### What is expected
Beginning with the first line, please repeat the entries exactly and end on the line that contains "is (1389, 868).".

### Listed records
──────────────────────────────
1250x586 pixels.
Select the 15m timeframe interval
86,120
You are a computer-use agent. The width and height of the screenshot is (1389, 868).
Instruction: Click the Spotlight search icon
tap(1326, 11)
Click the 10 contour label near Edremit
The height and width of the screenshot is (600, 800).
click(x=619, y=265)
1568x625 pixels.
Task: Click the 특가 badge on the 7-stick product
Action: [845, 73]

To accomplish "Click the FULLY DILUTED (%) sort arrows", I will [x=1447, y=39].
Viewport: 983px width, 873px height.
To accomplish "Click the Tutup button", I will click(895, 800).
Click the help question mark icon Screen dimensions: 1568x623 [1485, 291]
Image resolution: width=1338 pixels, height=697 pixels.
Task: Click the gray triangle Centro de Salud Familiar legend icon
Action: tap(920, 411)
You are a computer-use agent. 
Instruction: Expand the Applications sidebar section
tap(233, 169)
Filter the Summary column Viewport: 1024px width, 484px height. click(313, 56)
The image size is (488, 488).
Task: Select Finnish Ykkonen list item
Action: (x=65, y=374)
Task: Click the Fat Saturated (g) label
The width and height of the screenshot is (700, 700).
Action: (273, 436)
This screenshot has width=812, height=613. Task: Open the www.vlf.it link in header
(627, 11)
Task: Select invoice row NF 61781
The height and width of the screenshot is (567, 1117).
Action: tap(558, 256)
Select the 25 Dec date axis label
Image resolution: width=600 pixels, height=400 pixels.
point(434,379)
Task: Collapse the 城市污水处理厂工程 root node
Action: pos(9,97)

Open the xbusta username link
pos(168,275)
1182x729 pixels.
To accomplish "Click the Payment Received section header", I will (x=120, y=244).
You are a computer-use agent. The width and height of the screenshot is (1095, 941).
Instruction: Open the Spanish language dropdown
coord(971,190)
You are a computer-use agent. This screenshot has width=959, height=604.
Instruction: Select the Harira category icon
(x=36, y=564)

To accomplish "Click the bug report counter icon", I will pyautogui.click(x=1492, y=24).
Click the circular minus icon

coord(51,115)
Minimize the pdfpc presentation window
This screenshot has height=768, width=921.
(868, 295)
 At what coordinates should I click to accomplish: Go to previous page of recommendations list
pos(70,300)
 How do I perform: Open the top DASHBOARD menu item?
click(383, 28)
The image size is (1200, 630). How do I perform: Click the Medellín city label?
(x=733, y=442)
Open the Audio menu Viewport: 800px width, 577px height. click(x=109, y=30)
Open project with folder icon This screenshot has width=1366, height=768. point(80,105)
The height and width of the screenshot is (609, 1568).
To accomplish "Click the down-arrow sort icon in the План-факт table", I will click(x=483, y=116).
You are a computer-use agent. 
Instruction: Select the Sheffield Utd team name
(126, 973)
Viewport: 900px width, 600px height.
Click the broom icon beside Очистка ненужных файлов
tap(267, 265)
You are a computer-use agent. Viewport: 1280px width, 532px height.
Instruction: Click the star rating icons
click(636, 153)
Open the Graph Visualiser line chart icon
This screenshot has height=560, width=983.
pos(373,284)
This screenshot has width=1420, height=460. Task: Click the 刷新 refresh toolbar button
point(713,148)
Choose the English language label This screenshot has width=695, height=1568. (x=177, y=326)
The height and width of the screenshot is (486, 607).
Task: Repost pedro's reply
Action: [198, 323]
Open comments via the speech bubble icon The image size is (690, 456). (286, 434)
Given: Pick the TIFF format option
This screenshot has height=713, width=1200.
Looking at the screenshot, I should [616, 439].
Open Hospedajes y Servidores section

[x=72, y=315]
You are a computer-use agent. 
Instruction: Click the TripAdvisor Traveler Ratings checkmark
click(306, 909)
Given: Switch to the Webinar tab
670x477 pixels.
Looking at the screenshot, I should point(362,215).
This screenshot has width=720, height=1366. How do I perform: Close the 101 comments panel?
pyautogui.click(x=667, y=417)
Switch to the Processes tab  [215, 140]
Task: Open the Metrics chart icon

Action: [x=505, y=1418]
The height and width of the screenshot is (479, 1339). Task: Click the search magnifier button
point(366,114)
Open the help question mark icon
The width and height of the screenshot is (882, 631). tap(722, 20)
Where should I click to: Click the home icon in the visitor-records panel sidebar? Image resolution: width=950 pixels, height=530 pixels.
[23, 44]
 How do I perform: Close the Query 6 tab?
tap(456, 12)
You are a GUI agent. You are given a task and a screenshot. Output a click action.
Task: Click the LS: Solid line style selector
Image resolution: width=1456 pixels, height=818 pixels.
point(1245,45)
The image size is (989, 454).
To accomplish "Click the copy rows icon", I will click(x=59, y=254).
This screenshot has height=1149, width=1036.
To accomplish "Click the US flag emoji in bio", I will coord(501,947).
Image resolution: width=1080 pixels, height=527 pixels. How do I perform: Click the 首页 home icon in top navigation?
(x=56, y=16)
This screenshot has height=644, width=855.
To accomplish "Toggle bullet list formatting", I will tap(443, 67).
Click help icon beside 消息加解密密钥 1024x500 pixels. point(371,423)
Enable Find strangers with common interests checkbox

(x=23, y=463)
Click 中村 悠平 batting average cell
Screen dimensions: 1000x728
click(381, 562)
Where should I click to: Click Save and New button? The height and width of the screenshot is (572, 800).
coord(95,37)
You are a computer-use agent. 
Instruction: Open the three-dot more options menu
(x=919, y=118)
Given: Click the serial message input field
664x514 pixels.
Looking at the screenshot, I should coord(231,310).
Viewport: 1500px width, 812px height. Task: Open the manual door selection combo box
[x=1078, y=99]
──────────────────────────────
### Reply to the task
1250x586 pixels.
Select the 15m timeframe interval
86,120
You are a computer-use agent. The width and height of the screenshot is (1389, 868).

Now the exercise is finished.